(What is being asked) Note how many lines in these entries contain "Click", and reply with that number alone.

(Data supplied)
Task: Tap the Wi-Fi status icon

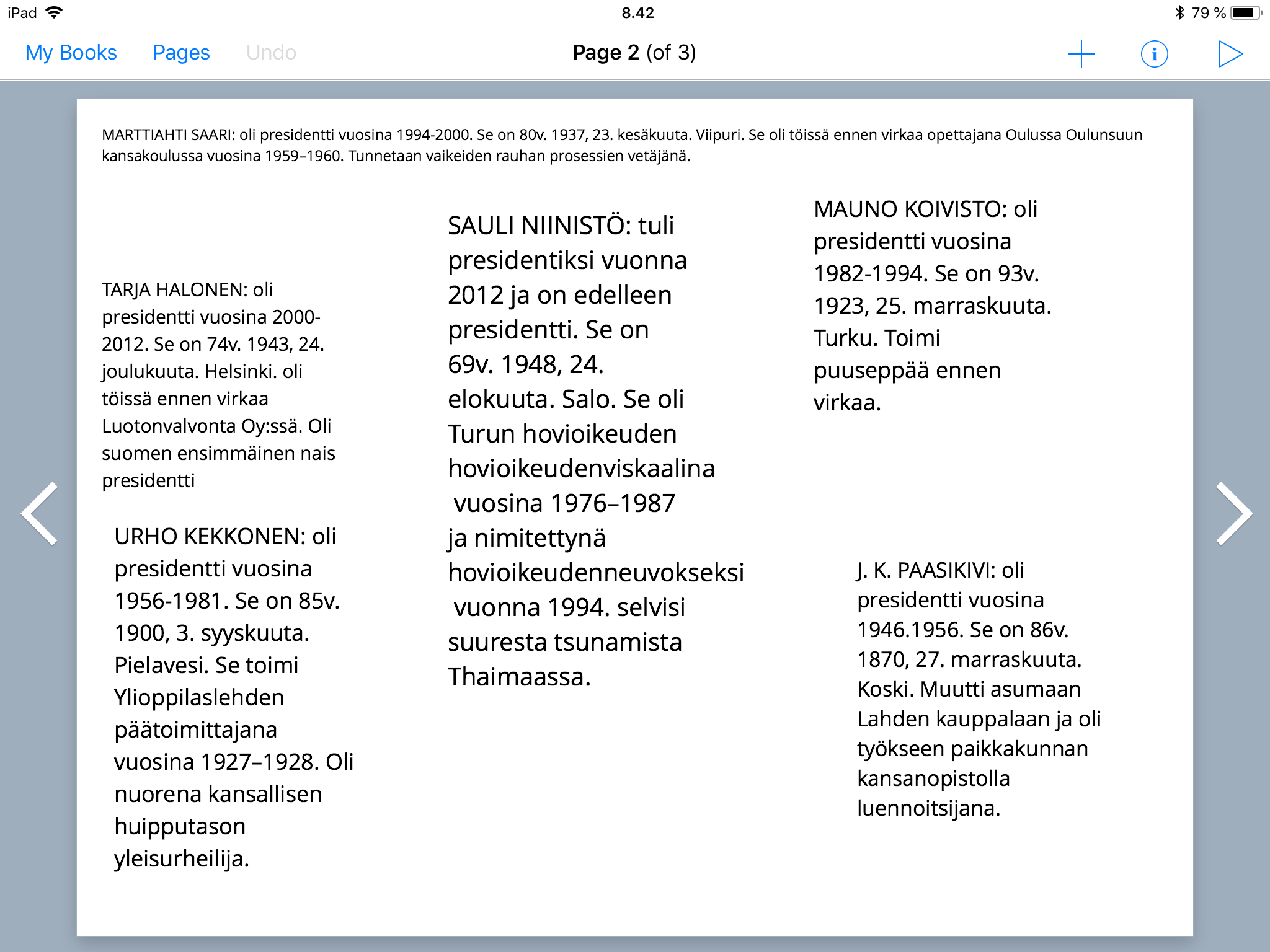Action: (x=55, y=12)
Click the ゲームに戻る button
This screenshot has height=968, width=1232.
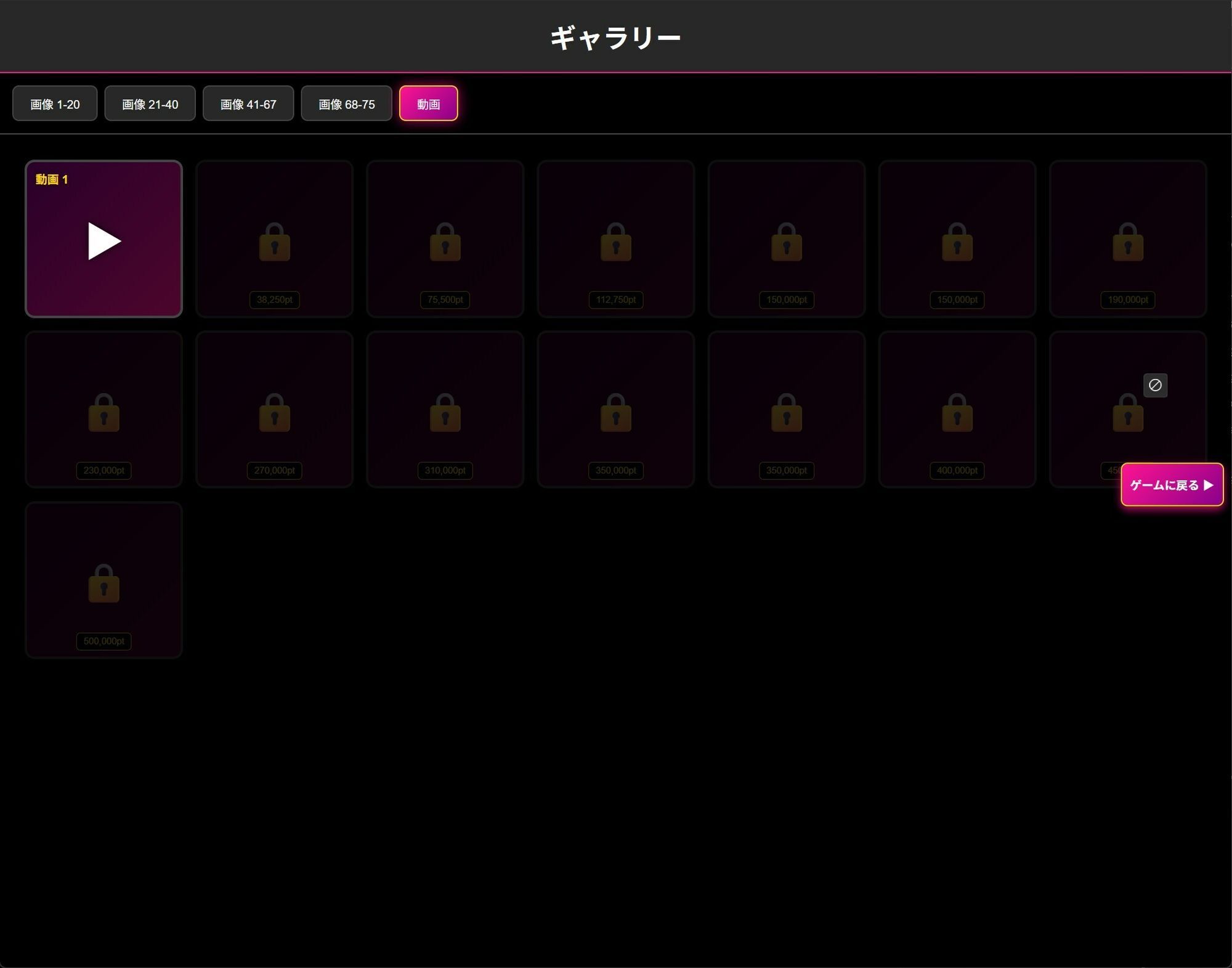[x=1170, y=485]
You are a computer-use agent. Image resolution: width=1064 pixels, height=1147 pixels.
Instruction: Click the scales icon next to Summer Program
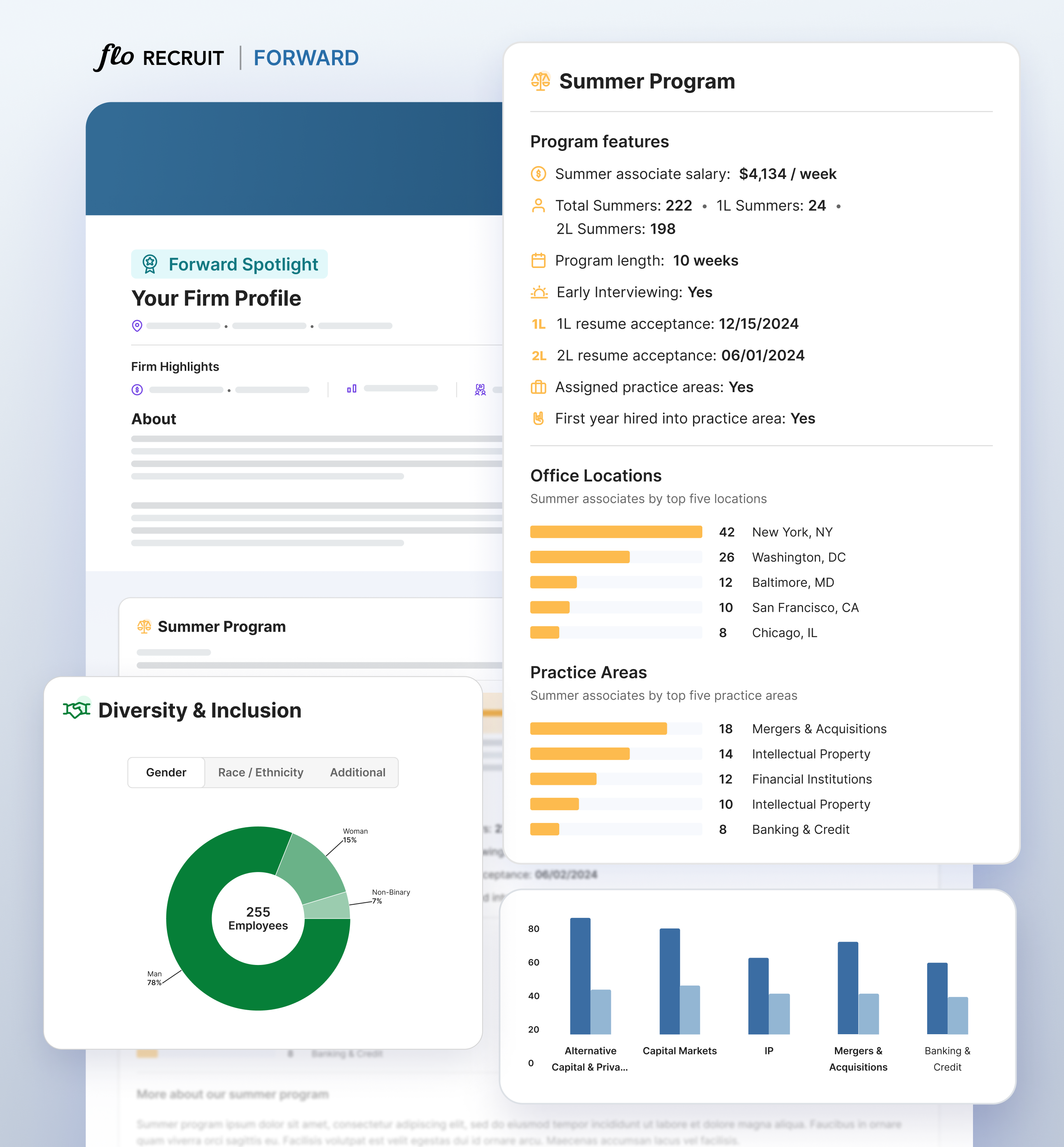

(Response to the task) 2